可以通过查看作业pod日志观看上述job执行情况：

INFO cli.py:36 -- Job submission server address: http://rayjob-sample-raycluster-xg4mb-head-svc.test1.svc.cluster.local:8265
SUCC cli.py:60 -- ------------------------------------------------
SUCC cli.py:61 -- Job 'rayjob-sample-2m42f' submitted successfully
SUCC cli.py:62 -- ------------------------------------------------
INFO cli.py:285 -- Next steps
INFO cli.py:286 -- Query the logs of the job:
INFO cli.py:288 -- ray job logs rayjob-sample-2m42f
INFO cli.py:290 -- Query the status of the job:
INFO cli.py:292 -- ray job status rayjob-sample-2m42f
INFO cli.py:294 -- Request the job to be stopped:
INFO cli.py:296 -- ray job stop rayjob-sample-2m42f
INFO cli.py:303 -- Tailing logs until the job exits (disable with --no-wait):
INFO worker.py:1405 -- Using address 192.168.6.48:6379 set in the environment variable RAY_ADDRESS
INFO worker.py:1540 -- Connecting to existing Ray cluster at address: 192.168.6.48:6379...
INFO worker.py:1715 -- Connected to Ray cluster. View the dashboard at 192.168.6.48:8265  
test_counter got 1
test_counter got 2
test_counter got 3
test_counter got 4
test_counter got 5
SUCC cli.py:60 -- -----------------------------------
SUCC cli.py:61 -- Job 'rayjob-sample-2m42f' succeeded
SUCC cli.py:62 -- -----------------------------------

由于上述ttlSecondsAfterFinished配置为300s，可以看到300s后 RayCluster自动被释放。

-*-*-

任务 A: 页面中有一段以“INFO cli.py:36 -- Job submission server address”开头的日志，请把它改写成简短的要点列表，并保留其中的主要信息。
任务 B: 页面的日志里给出了若干条 ray job 命令，请把它们全部完整列出。
任务 C:
请根据页面回答下列问题：
(i) ttlSecondsAfterFinished 配置成了多少？
(ii) 日志显示连接到的已有 Ray 集群地址是什么？
(iii) test_counter 最后输出的数值是几？
请仅依据页面本身作答。

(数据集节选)
-*-*-

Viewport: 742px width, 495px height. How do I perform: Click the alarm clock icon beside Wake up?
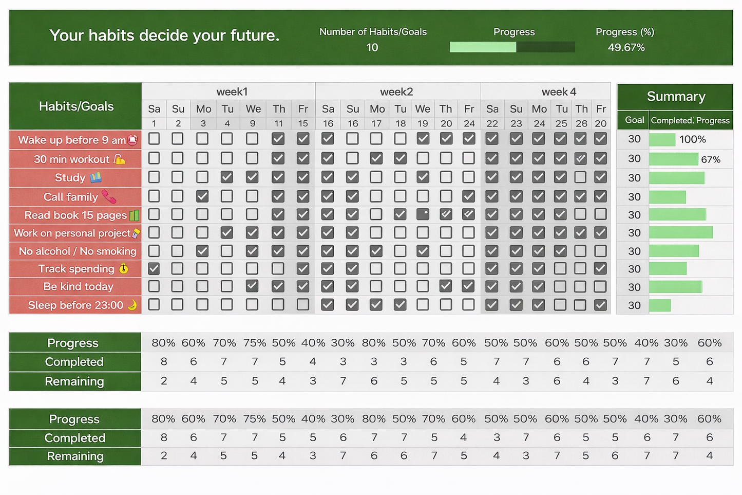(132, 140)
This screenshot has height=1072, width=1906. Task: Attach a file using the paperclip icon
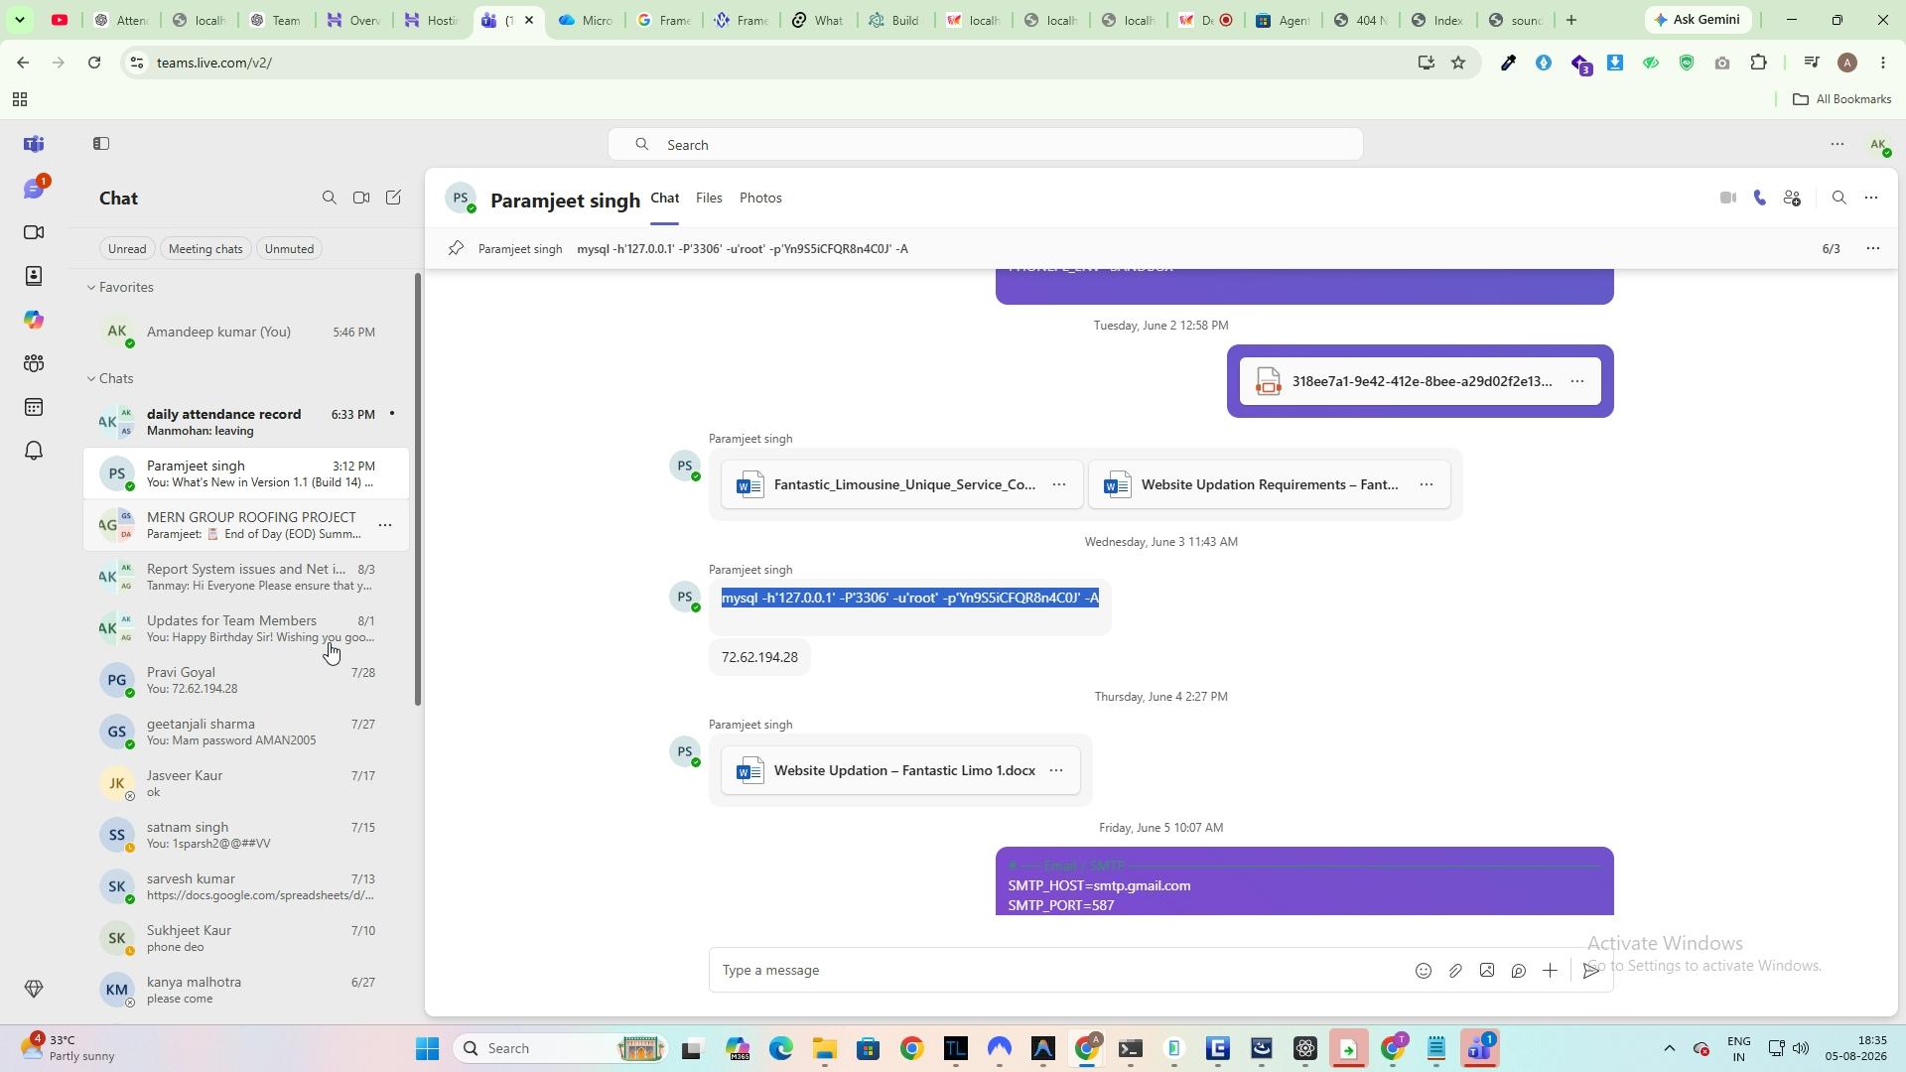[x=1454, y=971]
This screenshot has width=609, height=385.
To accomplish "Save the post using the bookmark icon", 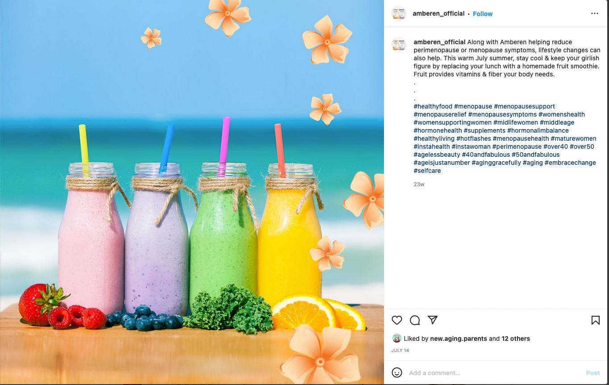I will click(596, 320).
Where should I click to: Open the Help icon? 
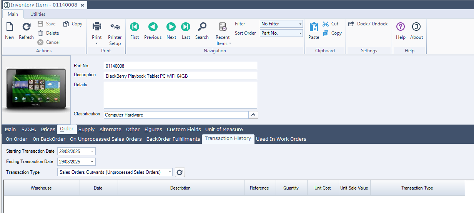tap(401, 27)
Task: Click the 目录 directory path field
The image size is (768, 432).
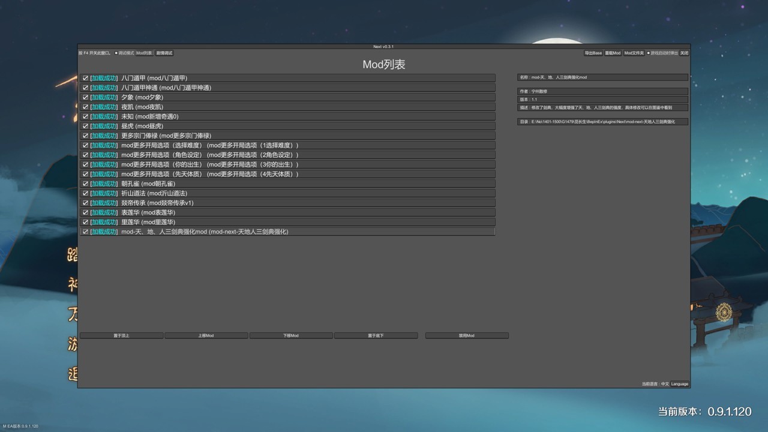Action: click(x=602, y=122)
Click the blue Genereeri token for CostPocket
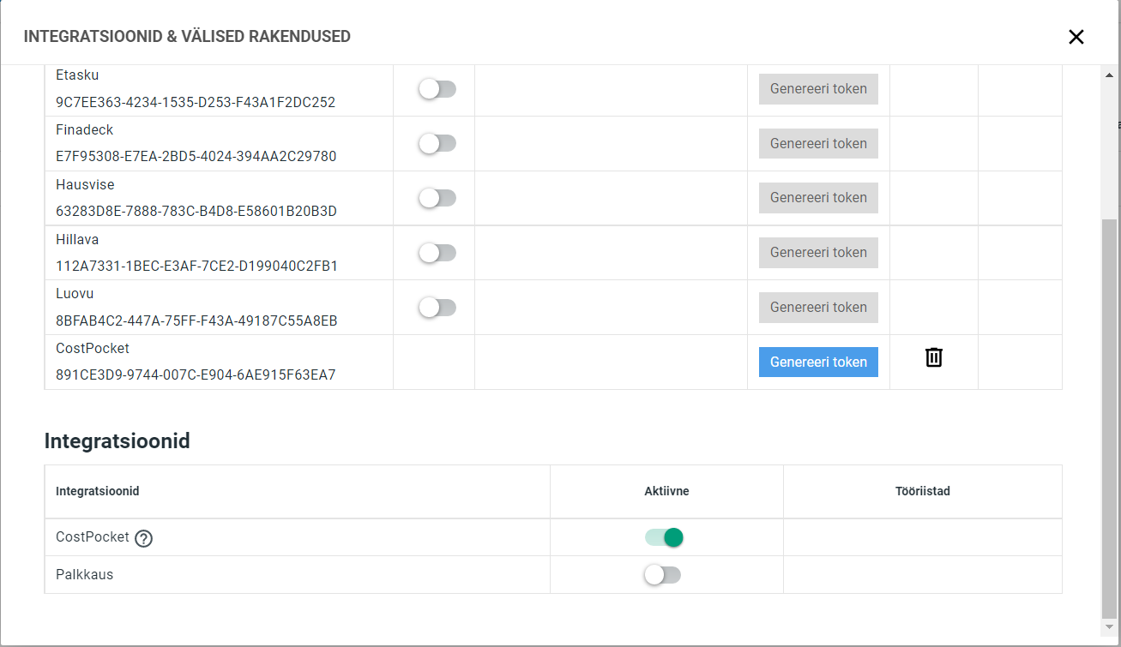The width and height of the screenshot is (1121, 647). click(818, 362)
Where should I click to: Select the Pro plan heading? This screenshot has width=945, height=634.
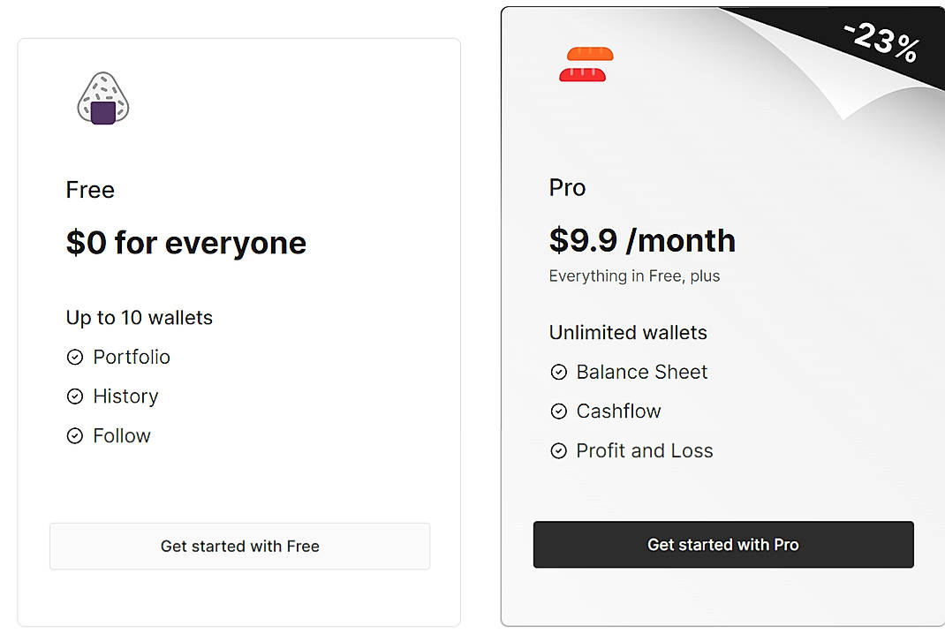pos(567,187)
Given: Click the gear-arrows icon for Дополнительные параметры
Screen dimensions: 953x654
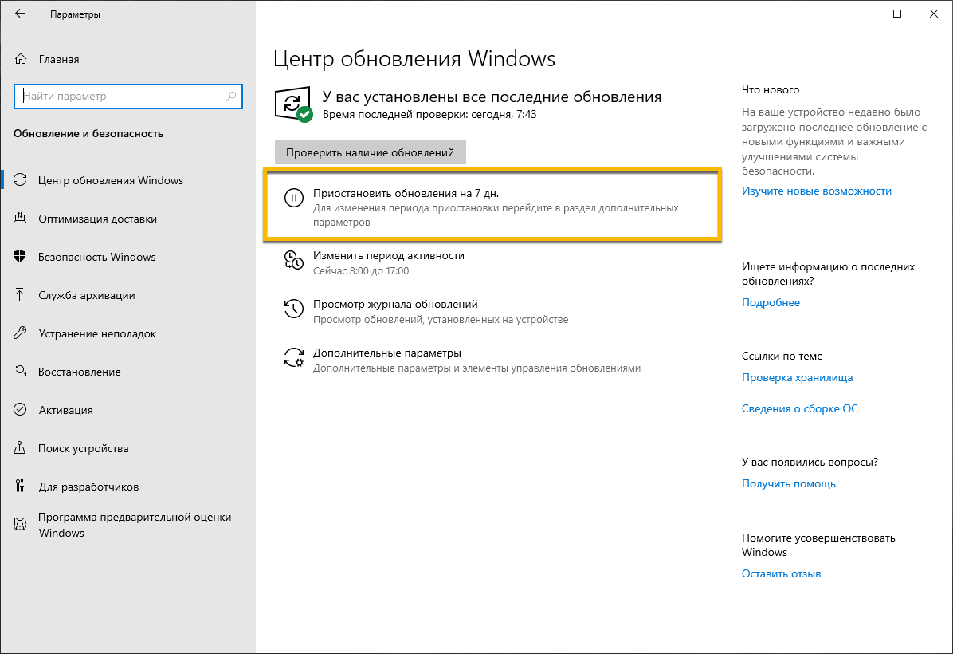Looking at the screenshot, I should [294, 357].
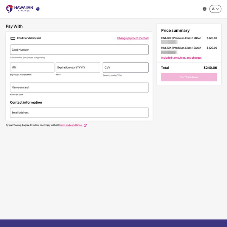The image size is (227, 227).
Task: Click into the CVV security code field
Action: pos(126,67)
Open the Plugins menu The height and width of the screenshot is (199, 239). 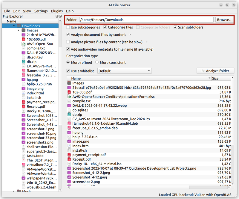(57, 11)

-*-*-

参考解答 A:
- 作业提交服务器地址为 http://rayjob-sample-raycluster-xg4mb-head-svc.test1.svc.cluster.local:8265。
- 作业 'rayjob-sample-2m42f' 已成功提交。
- 之后可以用 ray job logs rayjob-sample-2m42f 查询日志，用 ray job status rayjob-sample-2m42f 查询状态，用 ray job stop rayjob-sample-2m42f 请求停止作业。
- 日志会持续输出，直到作业退出，加上 --no-wait 可以关闭这一行为。
- 程序使用环境变量 RAY_ADDRESS 中设置的地址 192.168.6.48:6379，连接到已有的 Ray 集群，仪表盘地址为 192.168.6.48:8265。
- 程序依次输出 test_counter got 1 到 test_counter got 5。
- 作业 'rayjob-sample-2m42f' 执行成功。

参考解答 B:
- ray job logs rayjob-sample-2m42f
- ray job status rayjob-sample-2m42f
- ray job stop rayjob-sample-2m42f

参考解答 C:
(i) 300s。
(ii) 192.168.6.48:6379。
(iii) 5。